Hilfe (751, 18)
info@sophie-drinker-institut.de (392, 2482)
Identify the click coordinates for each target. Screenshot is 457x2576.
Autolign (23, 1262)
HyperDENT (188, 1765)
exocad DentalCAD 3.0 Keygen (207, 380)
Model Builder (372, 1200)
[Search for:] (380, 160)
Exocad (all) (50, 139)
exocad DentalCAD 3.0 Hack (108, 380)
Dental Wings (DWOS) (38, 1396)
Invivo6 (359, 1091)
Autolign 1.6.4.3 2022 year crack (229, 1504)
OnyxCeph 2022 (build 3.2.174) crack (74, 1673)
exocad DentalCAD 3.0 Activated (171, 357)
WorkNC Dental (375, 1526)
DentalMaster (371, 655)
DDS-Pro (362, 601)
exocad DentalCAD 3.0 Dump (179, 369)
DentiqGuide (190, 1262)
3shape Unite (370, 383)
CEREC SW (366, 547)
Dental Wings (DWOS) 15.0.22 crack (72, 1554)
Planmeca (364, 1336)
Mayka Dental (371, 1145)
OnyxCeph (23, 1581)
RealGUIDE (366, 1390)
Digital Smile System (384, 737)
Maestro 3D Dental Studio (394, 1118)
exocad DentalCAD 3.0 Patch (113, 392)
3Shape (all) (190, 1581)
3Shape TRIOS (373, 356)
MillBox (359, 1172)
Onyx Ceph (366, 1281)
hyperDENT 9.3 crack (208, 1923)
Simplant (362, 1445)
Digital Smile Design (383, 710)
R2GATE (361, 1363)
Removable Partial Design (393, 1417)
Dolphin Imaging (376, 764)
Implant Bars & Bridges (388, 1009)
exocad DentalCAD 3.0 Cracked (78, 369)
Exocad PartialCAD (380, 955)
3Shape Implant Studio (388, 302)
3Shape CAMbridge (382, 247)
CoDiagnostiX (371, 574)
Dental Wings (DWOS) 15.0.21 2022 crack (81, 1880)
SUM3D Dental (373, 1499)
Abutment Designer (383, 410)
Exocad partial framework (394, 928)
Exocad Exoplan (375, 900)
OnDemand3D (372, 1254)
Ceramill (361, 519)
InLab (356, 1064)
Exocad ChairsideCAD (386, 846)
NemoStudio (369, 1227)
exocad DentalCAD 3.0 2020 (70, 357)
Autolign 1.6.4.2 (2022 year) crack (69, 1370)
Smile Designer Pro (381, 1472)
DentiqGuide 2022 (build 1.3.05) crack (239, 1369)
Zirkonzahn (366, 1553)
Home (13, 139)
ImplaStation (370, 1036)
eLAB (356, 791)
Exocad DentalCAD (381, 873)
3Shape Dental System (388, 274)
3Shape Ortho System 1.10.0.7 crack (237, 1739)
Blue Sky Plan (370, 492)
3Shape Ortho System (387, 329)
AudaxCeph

-- What you need to do --
For the listing above, state how many lines contain the word "Designer", with no other words.

-- Task output --
2